What you need to do:
After locating the line that contains "You are a GUI" in the data below, set down exactly that line and each one after it through the line that contains "Forschung [tab] (995, 67)", and nothing more.

Provided entries:

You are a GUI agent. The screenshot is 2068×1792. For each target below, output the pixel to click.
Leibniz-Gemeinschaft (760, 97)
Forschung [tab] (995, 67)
* * *
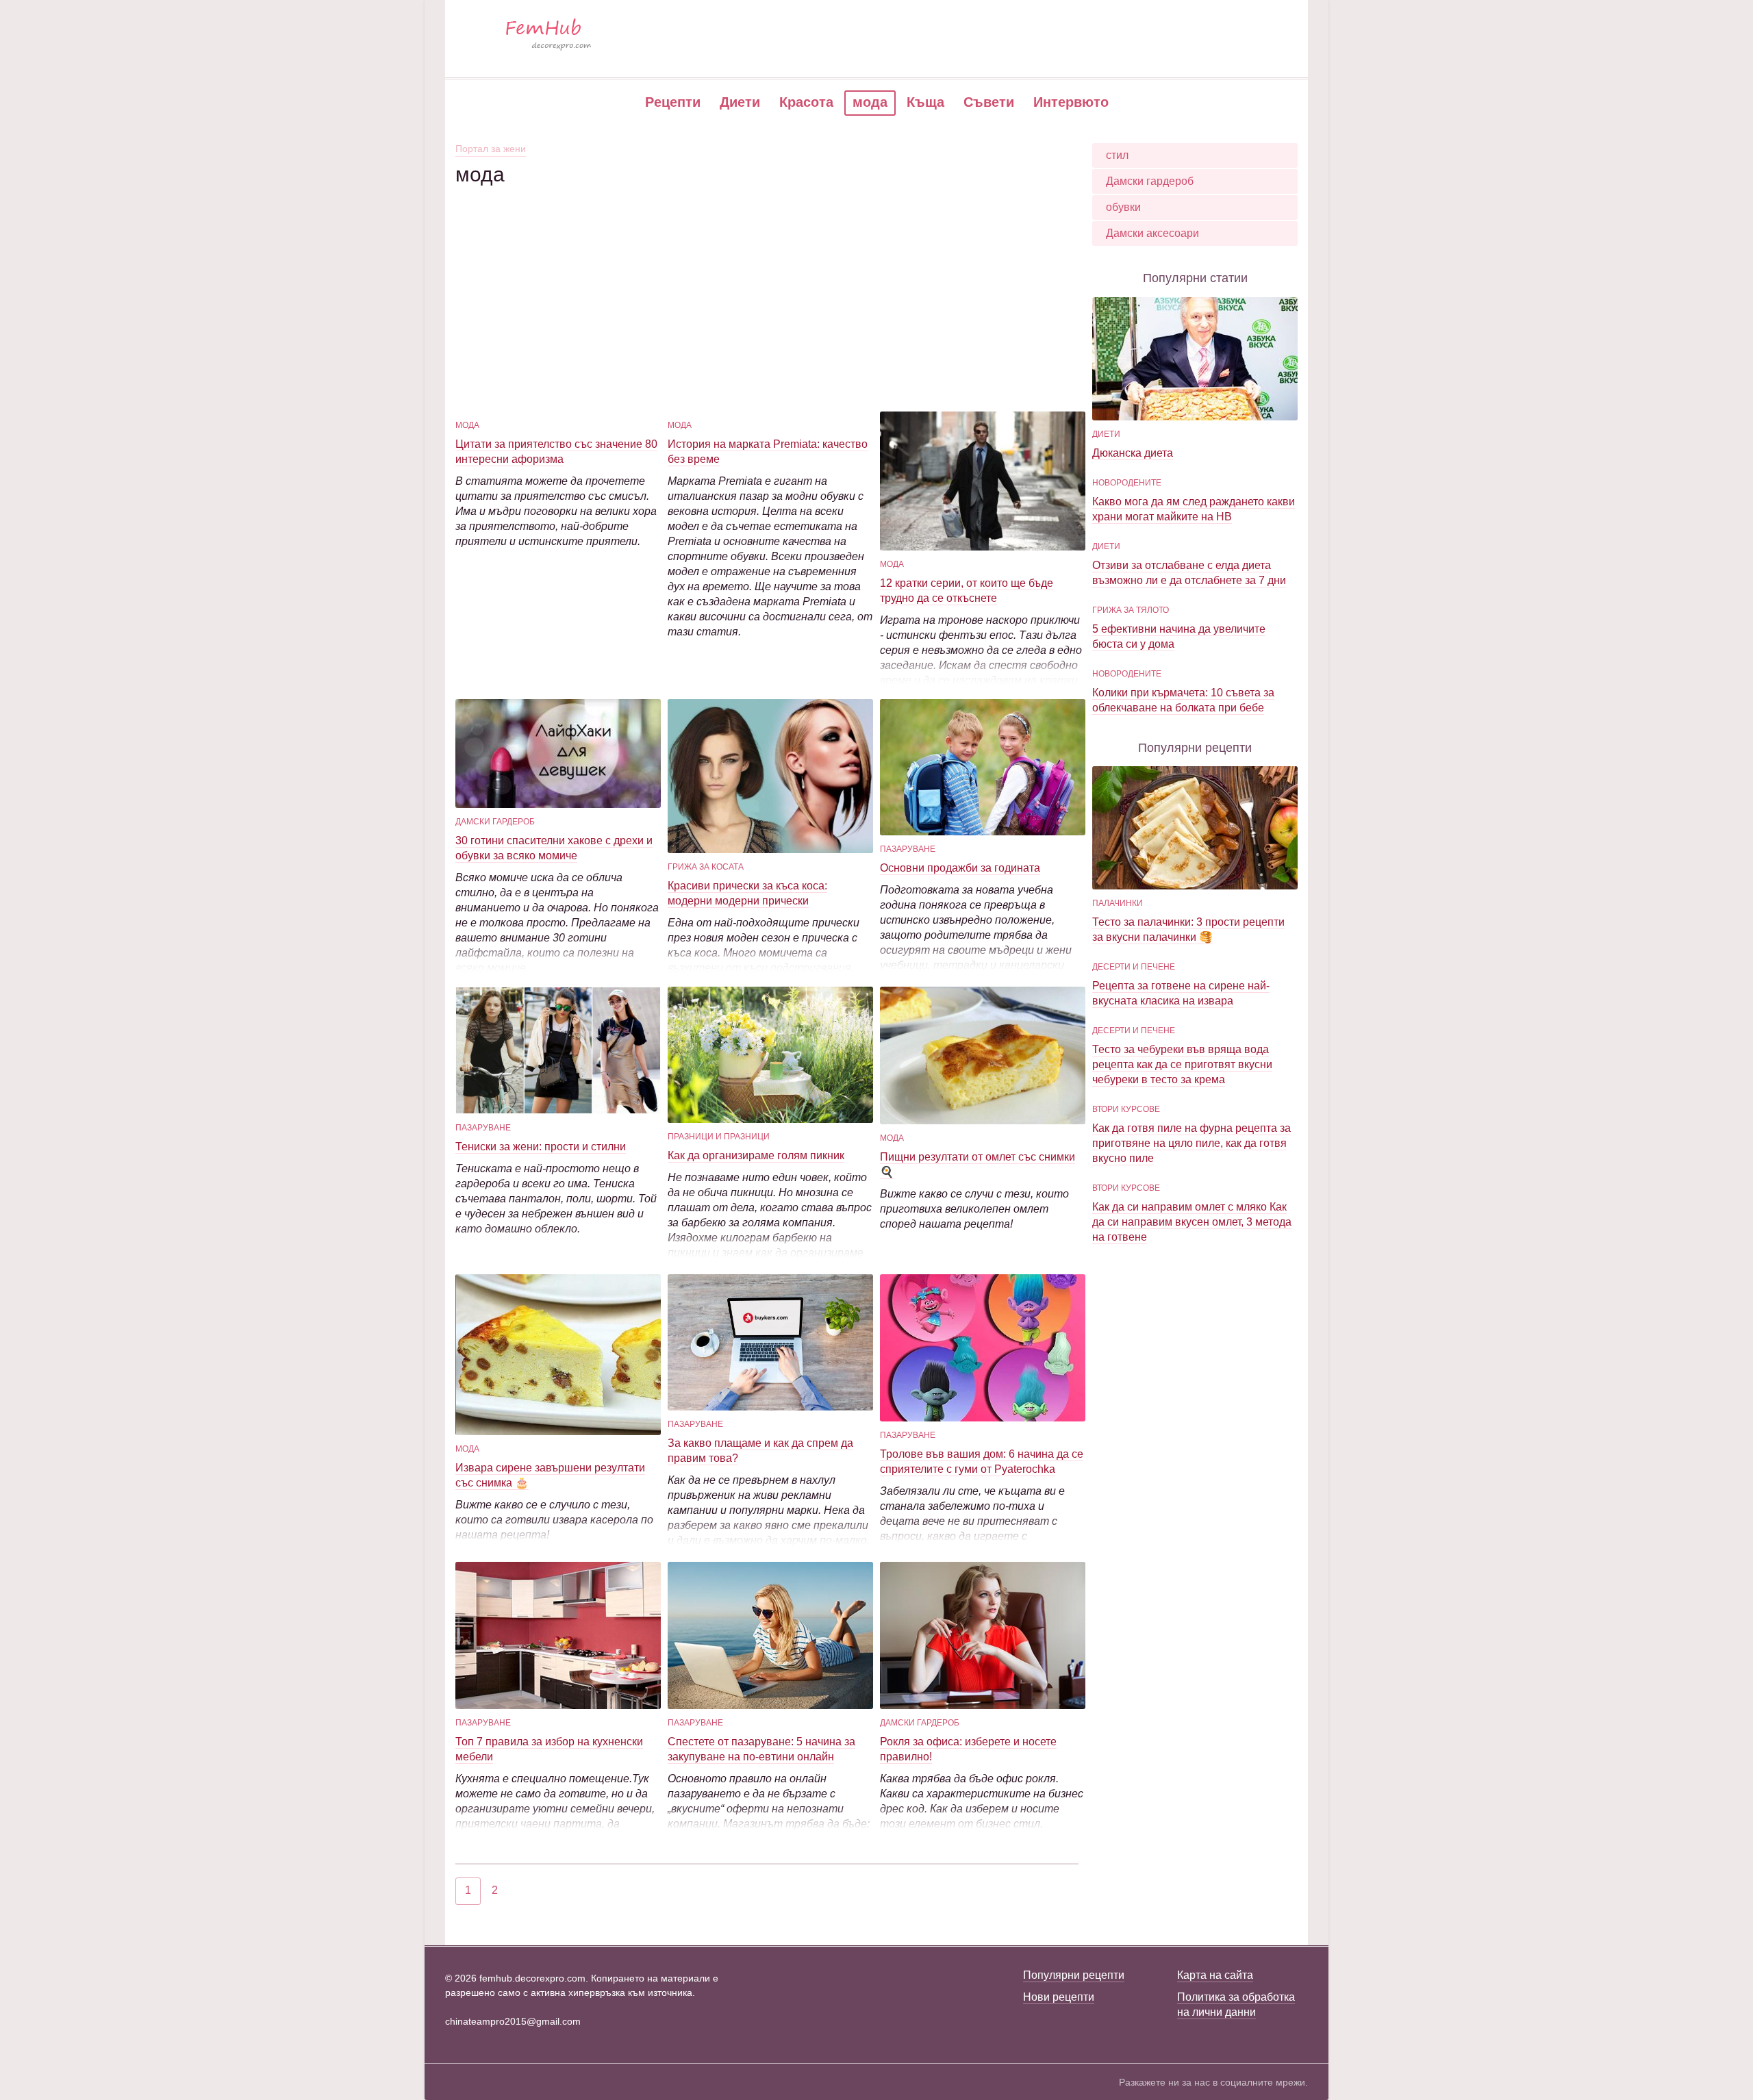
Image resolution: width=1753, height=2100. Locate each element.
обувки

Completed task:
You are a GUI agent. The screenshot is 2068×1792. For each target below, output the pixel to click.
Leibniz-Gemeinschaft (760, 97)
Forschung [tab] (995, 67)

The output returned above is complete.